Accessing the dashboard¶
Open http://<server-ip>:5000 in a browser. If you've enabled HTTPS, it's also reachable at https://<server-ip>:5001. HTTP keeps running regardless of HTTPS state so you can never lock yourself out with a bad certificate.
The Windows install creates a LuceDev Syslog Dashboard Start Menu shortcut that reads the configured port from settings.json and opens the correct URL.
Layout¶
The dashboard is one long page with four stacked sections.
1. Severity cards¶
Eight cards across the top — one per syslog severity (Emergency, Alert, Critical, Error, Warning, Notice, Informational, Debug). Each card shows the count for that severity, color-coded. Click a card to filter the log table to that severity. Click the same card again to clear the filter.

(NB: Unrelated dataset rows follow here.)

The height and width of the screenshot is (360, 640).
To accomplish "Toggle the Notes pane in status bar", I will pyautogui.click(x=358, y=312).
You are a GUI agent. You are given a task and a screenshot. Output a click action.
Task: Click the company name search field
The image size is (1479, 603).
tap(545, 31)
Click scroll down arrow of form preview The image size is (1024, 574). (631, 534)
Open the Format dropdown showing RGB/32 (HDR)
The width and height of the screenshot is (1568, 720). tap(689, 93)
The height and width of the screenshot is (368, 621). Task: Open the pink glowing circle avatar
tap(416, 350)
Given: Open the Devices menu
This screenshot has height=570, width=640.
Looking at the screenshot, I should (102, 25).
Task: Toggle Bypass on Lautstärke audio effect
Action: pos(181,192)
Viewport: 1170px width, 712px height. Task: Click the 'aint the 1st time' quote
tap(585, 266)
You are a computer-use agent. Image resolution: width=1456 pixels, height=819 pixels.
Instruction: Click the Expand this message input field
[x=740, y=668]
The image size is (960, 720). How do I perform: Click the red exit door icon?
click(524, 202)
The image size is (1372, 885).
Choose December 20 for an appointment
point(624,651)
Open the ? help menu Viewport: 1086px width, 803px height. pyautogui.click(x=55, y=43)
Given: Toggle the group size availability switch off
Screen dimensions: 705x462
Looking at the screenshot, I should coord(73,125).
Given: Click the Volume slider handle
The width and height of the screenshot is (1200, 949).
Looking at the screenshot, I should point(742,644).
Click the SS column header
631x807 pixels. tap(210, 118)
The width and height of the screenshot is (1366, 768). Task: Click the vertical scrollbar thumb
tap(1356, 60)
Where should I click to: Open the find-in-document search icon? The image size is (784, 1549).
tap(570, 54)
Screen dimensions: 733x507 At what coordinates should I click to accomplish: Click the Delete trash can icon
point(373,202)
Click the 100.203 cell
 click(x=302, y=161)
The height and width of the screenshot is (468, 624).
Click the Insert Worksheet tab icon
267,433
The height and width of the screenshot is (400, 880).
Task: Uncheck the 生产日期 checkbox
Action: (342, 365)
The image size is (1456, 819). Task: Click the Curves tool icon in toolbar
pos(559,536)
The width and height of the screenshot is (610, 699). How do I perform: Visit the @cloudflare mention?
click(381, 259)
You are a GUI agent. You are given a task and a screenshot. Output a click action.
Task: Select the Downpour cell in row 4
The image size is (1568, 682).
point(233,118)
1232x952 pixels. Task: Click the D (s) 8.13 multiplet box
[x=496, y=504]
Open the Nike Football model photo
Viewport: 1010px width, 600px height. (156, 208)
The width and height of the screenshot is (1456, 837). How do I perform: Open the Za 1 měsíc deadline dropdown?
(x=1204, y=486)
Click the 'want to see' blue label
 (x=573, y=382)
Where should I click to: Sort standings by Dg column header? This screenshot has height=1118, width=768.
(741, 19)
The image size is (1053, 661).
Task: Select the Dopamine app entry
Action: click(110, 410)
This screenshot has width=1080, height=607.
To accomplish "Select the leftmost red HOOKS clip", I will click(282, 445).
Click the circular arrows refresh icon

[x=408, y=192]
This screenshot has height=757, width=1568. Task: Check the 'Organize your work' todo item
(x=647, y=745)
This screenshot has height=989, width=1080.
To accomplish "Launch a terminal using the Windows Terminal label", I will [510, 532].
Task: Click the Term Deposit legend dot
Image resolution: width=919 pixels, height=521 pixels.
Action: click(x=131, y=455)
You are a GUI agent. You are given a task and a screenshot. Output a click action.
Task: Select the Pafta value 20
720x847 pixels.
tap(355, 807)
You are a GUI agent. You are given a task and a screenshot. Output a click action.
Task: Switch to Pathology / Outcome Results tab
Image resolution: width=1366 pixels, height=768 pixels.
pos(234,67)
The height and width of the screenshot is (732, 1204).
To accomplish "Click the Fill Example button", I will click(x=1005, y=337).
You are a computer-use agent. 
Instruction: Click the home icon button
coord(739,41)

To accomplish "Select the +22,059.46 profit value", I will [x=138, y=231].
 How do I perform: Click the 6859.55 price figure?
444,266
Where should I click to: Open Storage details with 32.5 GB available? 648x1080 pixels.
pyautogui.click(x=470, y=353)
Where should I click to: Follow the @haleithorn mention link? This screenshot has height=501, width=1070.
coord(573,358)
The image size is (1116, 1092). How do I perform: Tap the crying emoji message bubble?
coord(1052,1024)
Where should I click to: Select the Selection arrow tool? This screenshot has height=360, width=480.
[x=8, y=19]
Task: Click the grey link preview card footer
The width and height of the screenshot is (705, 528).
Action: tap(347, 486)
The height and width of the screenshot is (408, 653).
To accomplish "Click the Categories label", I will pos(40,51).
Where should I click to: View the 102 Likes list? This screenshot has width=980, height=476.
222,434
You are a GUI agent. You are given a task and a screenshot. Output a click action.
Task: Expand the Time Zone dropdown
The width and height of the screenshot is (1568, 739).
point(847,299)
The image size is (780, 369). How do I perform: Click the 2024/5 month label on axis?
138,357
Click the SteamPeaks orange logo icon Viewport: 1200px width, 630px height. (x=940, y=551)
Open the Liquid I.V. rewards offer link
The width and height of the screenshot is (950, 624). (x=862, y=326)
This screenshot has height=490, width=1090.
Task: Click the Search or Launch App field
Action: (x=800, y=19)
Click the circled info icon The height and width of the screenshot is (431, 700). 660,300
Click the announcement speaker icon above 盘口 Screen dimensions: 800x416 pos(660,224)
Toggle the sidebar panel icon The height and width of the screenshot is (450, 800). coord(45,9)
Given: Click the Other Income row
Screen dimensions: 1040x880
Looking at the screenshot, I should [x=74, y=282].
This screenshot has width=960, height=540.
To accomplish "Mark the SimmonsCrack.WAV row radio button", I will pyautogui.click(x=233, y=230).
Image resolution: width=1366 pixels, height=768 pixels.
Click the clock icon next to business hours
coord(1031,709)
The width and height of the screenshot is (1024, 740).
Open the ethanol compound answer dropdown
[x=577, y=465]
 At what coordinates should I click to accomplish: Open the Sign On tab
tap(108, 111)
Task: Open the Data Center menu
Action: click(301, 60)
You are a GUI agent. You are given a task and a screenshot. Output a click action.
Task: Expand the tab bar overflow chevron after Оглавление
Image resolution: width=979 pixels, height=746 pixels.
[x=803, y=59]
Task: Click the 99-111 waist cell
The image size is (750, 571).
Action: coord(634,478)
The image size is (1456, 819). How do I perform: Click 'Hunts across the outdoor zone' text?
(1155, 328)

When a host filter is active, the cards show counts scoped to that host.
2. Charts¶
Two charts side-by-side, both backed by pre-aggregated hourly data so they render instantly regardless of database size:
- Log volume over time — bar chart of hourly log counts for the last 24 hours
- Top hosts — bar chart of the most active syslog sources
3. Filters¶
The filter bar lets you narrow the log table:
- Host — dropdown of every host that has sent at least one log
- Severity — single-select dropdown
- Date range — start and end date/time
- Search — keyword search across the message text
Filters combine with AND logic and are applied as a single query.
4. Log table¶
Four columns:
| Column | Description |
|---|---|
| Timestamp | When the server received the message |
| Host | Source device IP or hostname |
| Severity | Parsed from the RFC 3164 priority field |
| Message | The raw syslog message |
150 logs per page. Sort by any column.
Facility is captured but not displayed
Each log also carries a facility (kern, user, mail, daemon, etc.) parsed from the priority field. It's stored and included in CSV/JSON exports, but isn't shown as a dashboard column to keep the table dense.
Search¶
Keyword search uses SQLite's FTS5 full-text index with prefix matching. That means:
firewallmatchesfirewall,firewalld,firewall-cmd, etc.- Multi-word queries are AND'd:
firewall deniedmatches messages containing both - IPs and hostnames work as keywords too —
10.27.50.16will find any message containing that string
Searches stay fast on millions of messages because they hit the FTS index instead of scanning every row.
Live refresh¶
The dashboard polls the server every 15 seconds and updates the table, severity cards, and charts in place — no full page reload, no scroll loss. The live-refresh indicator in the top-right shows the next refresh time.
Pagination¶
For deep navigation (page 100+), the log API uses cursor-based pagination that stays constant-time at any depth. The pagination controls at the bottom switch automatically to cursor mode once you scroll deep enough.
Status indicator¶
Top-right of every page:
- Green dot — the syslog receiver is listening
- The text shows the listener address (e.g.
0.0.0.0:514)
This indicator is the fastest way to confirm the service is healthy without leaving the dashboard.
Trial and license banners¶
When the license is in trial or grace state, a banner appears above the page content:
- Trial:
N days remaining in trial. Activate a license key. - Grace:
License server unreachable — N days of grace remaining.
Once licensed, the banner disappears.
Export¶
The Export button downloads the current filtered view:
- CSV — includes Timestamp, Host, Severity, Facility, Message
- JSON — same fields, structured for scripting
Exports respect the active filters and date range. They're capped at 10,000 rows to keep the request fast — narrow your filters if you need more than that.
Only admin and auditor roles can export. Viewers see the button disabled.